Kasus Tertangkap Tangan di Ende
Oleh Frans Anggal
Mantan kasek SDN Ende V, Wilhelmus Djoka, tertangkap tangan saat sedang membuat ijazah palsu di kediamannya, Sabtu 12 September 2009. Sejak 1997, ini kali ketiga pria 70-an tahun ini melakukan perbuatan yang sama. Dua kali untuk ijazah SD, satu kali ijazah SMP. Blanko ijazah ia peroleh dari seorang kasek di Nangapanda, sudah meninggal.

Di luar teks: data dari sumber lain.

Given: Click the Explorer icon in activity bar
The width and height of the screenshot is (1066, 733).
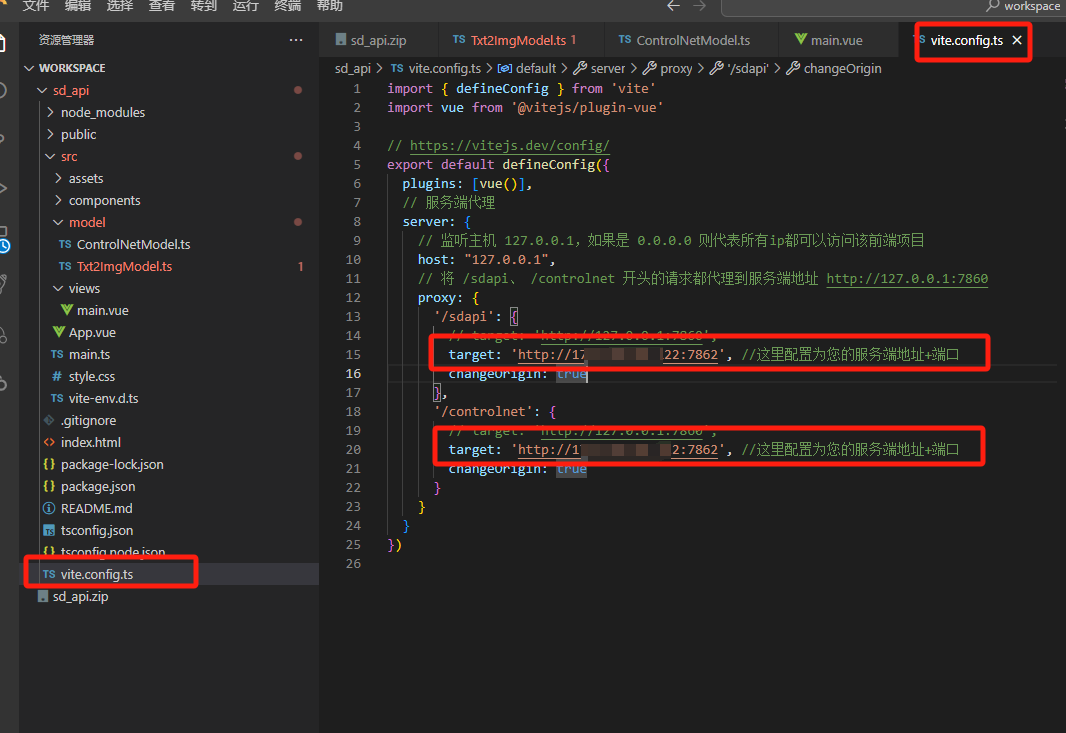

Pelaku sudah ditahan. Lembar ijazah sudah disita sebagai barang bukti. Juga stempel. Ia dikenai pasal 263 ayat 1 KUHP tentang pemalsuan surat, dengan ancaman pidana penjara paling lama 6 tahun. Motif tindakannya? “... hanya untuk mencari keuntungan,” kata Kapolres Bambang Sugiarto seperti diwartakan Flores Pos Rabu 16 September.
Sejauh direkam Flores Pos, ini kasus kedua di Ende sejak 2004 ketika seorang caleg kandas maju gara-gara ijazah palsu. Ia pemilik ijazah palsu. Sedangkan yang ini pembuat ijazah palsu. Baik pada kasus pertama maupun pada kasus kedua, pembuat ijazah palsu adalah kasek atau mantan kasek. Kasek, karena kewenangannya, dan mantan kasek, karena pengalamannya, mudah bikin itu.

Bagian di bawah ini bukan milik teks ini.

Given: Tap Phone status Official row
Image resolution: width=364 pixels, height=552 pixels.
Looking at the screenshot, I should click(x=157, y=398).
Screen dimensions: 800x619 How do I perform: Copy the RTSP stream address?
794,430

Dibikin, karena dibutuhkan. Kalau berupa transaksi maka ada prestasi (jasa) dan kontra-prestasi (balas jasa). Kalau berupa perbuatan berangkai, berproses, dan berdurasi maka umumnya pelaku tidak tunggal. Ada penyertaan dalam tindak pidana. Dengan demikian, yang dipidana mencakup yang melakukan, yang menyuruh melakukan, yang meminta melakukan, dan yang turut serta melakukan.
Belum cukup. Masih ada pembantu kejahatan. Mereka yang sengaja memberi bantuan pada waktu kejahatan dilakukan. Juga, mereka yang sengaja memberi kesempatan, sarana, atau keterangan untuk melakukan kejahatan. Kalau locus delicti-nya rumah kediaman, yang turut serta mungkin anggota keluarga, tetangga, teman, dll. Kalau semuanya dijebloskan, penjara bisa sesak.
Sisi penyertaan dalam tindak pidana ini kita angkat bukan untuk menyeret semakin banyak orang dalam proses hukum. Yang hendak ditunjukkan adalah sisi lain dari hukum. Katakan saja, sisi sosiologis yang membuka peluang bagi terjadinya tindak pidana. Kata kunci dalam kasus kita ini adalah “ijazah”.
Ijazah dipandang dan diperlakukan begitu pentingnya. Republik ini adalah republik ijazah. Yang penting ijazah. Mutunya seakan tidak penting. Proses mendapatkannya seakan tidak penting juga. Maka, jangan kaget, dengan mutu seperti apa dan prosesnya bagaimana, tiba-tiba saja si A berijazah dan bergelar M.Si. Dan gelar akademik itu, yang menunjukkan ijazah itu, wajib dipasang di depan atau belakang nama. Makin panjang, semakin hebat.
Jadi caleg, harus ada ijazah. Bila tidak, kandaslah dia. Supaya tidak kandas, adakan ijazah. Jika asli tidak bisa, pakai yang palsu. Maka, kasek atau mantan kasek didatangi, ditawari, dirayu, didesak, mungkin juga dipaksa, diteror, dst. Karena itu, patut dipertanyakan kalau motif kasek atau mantan kasek hanya untuk mencari untung. Boleh jadi motifnya tidak tunggal. Bisa banyak, berjalin berkelindan, sehingga sulit disatubahasakan.
Dalam kasus mantan kasek SDN Ende V, kata Kapolres Bambang Sugiarto, motifnya hanya mencari keuntungan. Dengan telaah di atas, kita tidak yakin. Dia untung, ya, sebagai kontra-prestasi. Tapi dia lakukan itu karena dibutuhkan. Jadi, ia membantu, meski dengan cara tidak terpuji.